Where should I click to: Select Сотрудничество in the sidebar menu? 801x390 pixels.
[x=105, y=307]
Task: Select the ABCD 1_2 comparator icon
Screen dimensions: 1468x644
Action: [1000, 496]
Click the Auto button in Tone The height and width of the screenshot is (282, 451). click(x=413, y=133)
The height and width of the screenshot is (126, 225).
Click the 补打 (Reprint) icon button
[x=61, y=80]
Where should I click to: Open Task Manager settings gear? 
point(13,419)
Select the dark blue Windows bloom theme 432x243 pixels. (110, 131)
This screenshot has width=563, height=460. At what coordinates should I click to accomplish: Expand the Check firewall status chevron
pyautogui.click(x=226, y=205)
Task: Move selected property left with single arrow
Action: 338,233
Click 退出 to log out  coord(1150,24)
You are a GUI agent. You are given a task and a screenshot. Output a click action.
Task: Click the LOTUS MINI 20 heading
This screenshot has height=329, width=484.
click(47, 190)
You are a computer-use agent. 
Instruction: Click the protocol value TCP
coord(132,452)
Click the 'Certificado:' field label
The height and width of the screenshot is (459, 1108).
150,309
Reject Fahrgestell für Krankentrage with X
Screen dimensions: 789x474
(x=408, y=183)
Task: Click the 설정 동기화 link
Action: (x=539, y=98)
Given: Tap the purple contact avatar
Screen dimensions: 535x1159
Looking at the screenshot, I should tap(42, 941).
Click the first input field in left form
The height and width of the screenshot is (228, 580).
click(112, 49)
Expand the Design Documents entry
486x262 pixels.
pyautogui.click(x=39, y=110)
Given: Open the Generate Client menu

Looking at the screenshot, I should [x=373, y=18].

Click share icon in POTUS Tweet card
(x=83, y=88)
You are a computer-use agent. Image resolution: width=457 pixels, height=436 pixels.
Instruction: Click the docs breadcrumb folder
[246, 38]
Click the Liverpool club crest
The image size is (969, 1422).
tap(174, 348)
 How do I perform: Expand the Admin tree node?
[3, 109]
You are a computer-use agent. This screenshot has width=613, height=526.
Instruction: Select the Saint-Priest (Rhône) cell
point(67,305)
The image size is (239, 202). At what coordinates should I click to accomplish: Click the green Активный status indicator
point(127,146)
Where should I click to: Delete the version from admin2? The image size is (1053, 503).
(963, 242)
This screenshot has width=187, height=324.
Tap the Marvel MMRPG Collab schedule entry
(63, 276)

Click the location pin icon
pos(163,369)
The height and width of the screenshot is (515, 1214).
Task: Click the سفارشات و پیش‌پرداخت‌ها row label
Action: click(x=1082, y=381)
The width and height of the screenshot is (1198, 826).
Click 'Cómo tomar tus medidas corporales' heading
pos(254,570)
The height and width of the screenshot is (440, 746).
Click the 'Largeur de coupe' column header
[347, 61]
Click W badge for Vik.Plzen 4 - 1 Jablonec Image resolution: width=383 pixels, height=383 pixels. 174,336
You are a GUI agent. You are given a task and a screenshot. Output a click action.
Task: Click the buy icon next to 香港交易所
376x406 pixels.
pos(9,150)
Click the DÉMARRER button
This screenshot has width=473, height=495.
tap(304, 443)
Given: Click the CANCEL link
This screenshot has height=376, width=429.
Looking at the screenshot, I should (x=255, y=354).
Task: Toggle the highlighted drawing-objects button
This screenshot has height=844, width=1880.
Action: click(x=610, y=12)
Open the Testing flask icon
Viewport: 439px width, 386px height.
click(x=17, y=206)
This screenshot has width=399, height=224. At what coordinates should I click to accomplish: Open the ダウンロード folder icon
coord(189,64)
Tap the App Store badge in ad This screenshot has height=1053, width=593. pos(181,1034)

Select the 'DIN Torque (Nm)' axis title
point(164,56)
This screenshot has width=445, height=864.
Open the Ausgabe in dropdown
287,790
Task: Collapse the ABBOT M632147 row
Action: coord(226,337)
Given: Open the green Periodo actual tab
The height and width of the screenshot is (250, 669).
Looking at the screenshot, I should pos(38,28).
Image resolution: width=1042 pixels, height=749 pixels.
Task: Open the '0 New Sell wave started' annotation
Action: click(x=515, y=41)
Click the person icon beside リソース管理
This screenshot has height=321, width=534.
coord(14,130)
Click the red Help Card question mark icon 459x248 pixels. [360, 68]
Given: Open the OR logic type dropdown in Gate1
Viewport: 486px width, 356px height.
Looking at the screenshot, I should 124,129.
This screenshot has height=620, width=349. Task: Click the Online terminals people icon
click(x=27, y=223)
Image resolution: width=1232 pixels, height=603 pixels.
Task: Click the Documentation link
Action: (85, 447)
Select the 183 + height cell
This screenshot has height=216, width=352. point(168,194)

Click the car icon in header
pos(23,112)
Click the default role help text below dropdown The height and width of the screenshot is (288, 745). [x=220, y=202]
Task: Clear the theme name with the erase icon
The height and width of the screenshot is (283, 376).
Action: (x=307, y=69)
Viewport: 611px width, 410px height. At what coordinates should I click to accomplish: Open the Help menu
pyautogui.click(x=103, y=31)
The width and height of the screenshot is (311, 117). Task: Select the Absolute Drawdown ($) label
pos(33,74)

● ● ● ●

**EXERCISE:** Extract each line from the listing that holds the word "theme".

**RESPONSE:**
Select the dark blue Windows bloom theme 432x243 pixels. (110, 131)
Task: Clear the theme name with the erase icon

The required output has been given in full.